What is being asked >>
From the line with "Task: Share Marisa's Valkyries shooting post" through the final line, transcribe the material below character for character; include no other lines.

Top of Data records

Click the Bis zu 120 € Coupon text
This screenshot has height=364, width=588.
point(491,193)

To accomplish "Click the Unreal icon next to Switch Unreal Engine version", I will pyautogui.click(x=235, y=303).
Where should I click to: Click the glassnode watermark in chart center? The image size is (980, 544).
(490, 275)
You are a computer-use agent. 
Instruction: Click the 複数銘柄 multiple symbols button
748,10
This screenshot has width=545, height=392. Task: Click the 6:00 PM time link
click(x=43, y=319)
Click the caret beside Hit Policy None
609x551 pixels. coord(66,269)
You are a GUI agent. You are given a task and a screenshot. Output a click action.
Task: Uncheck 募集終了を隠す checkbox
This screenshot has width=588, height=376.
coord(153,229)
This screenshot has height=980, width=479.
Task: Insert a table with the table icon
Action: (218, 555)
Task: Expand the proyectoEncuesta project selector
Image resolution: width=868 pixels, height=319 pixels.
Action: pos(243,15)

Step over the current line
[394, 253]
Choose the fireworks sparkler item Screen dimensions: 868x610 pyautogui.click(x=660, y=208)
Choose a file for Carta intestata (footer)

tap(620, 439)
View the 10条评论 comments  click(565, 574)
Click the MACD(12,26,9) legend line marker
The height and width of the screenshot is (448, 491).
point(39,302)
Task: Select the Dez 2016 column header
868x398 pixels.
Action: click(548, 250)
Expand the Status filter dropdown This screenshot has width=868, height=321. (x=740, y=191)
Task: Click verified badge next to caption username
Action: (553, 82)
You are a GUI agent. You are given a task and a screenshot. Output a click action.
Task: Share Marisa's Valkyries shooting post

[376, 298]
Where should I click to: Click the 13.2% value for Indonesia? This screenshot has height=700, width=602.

Bottom of Data records

Written solution >>
Task: Share Marisa's Valkyries shooting post

[376, 298]
Where should I click to: Click the 13.2% value for Indonesia? This screenshot has height=700, width=602.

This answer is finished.